Hans Michalsky war in den siebziger Jahren des vergangenen Jahrhunderts einer der erfolgreichsten Amateur-Radsportler Deutschlands. Als er 1993 das Grundstück in Blieschow entdeckte, war er allerdings mit Ehefrau Petra per pedes zum Jagdschloss Granitz unterwegs. Kurzentschlossen kauften die Eheleute das Areal dem inzwischen verstorbenen Rudi Stahnke ab und lebten bis vor zwei Jahren mit ihren beiden Kindern dauerhaft auf Rügen. Tochter und Sohn sind heute 20 und 25 Jahre alt. Sohn Marc war in der Spur des Vaters unterwegs und radelte zeitweise im Sportinternat von Schwerin. Zur Zeit muss Michalsky aber wegen seines Fahrradgeschäfts, das er 1982 in Erkrath – „wo der Neandertaler gefunden wurde“ – eröffnete, viel in der alten Heimat sein.

Der 1949 in Neuss geborene Hans Michalsky wurde fünf Mal Deutscher Meister im 1000-Meter-Zeitfahren, 1975 Dritter der deutschen Meisterschaft im Straßenrennen und 1977 schließlich Zweiter. 1976 startete Michalsky in Montreal bei den Olympischen Spielen im 1000-Meter-Zeitfahren. „Ausgerechnet im Finale platzte mir ein Reifen und ich verletzte mich beim Sturz“, erzählt er betrübt. Mit einem dicken Knie durfte er ein zweites Mal starten und belegte den respektablen sechsten Platz.

Noch während seiner Karriere als Radsportler wurde Hans Michalsky Berufssoldat und in der Folge dreimaliger Militär-Radsportweltmeister. Seine Meister-Trikots hat er genauso aufbewahrt, wie jene Fotos, die ihn in einer Runde mit Erik Zabel und anderen Radsport-Größen zeigen.
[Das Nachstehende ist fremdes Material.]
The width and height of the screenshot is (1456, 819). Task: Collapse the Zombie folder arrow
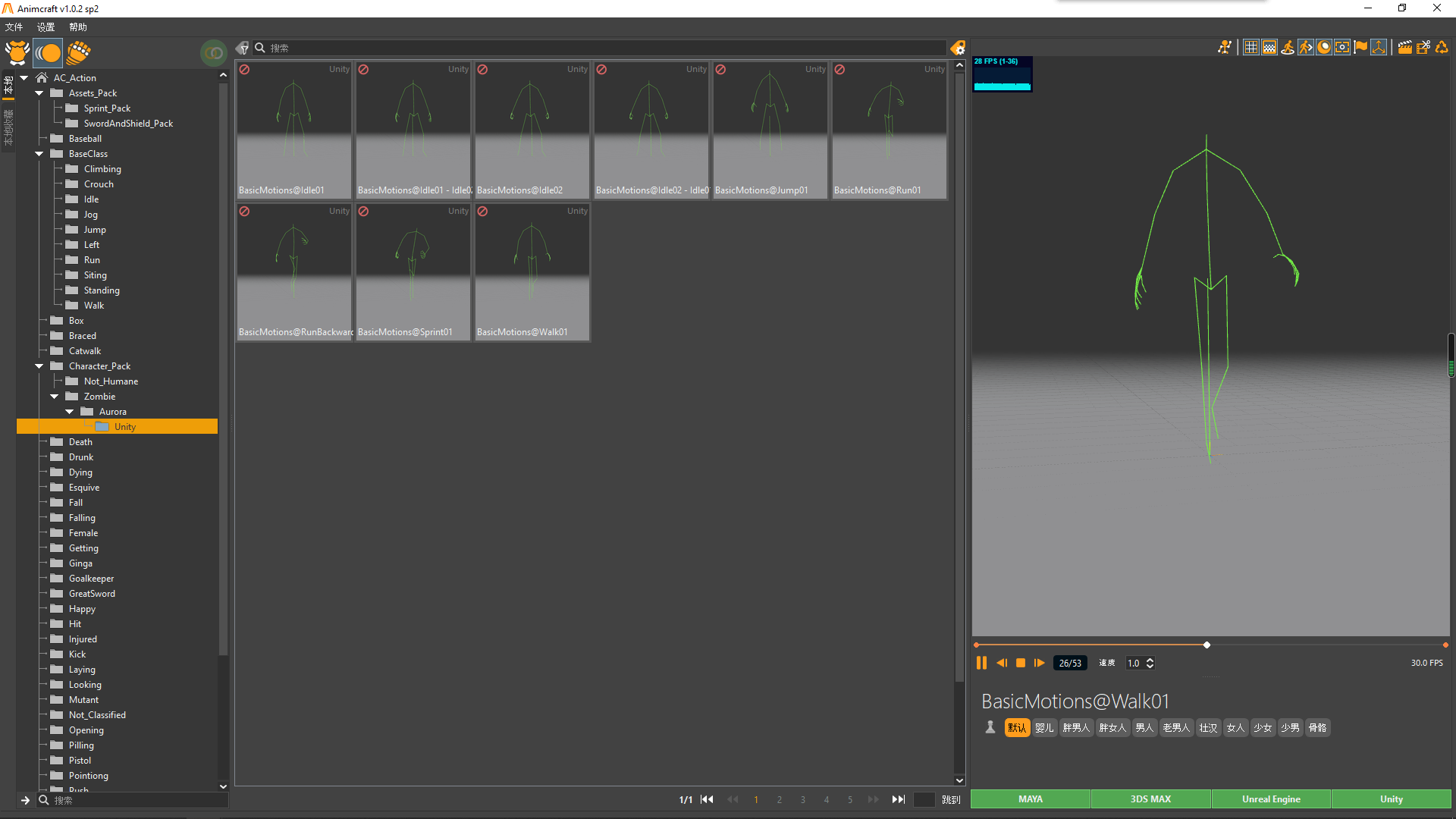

„Erst kürzlich war ich mit Jan Ullrich eine Woche in Andalusien“, erzählt Michalsky. Und mit dem ehemaligen DDR-Nationaltrainer Wolfram Lindner, der bei ihm in Blieschow wohnte, wenn er denn auf der Insel Rügen war, fuhr er schon die Tour d' Allée über die Insel.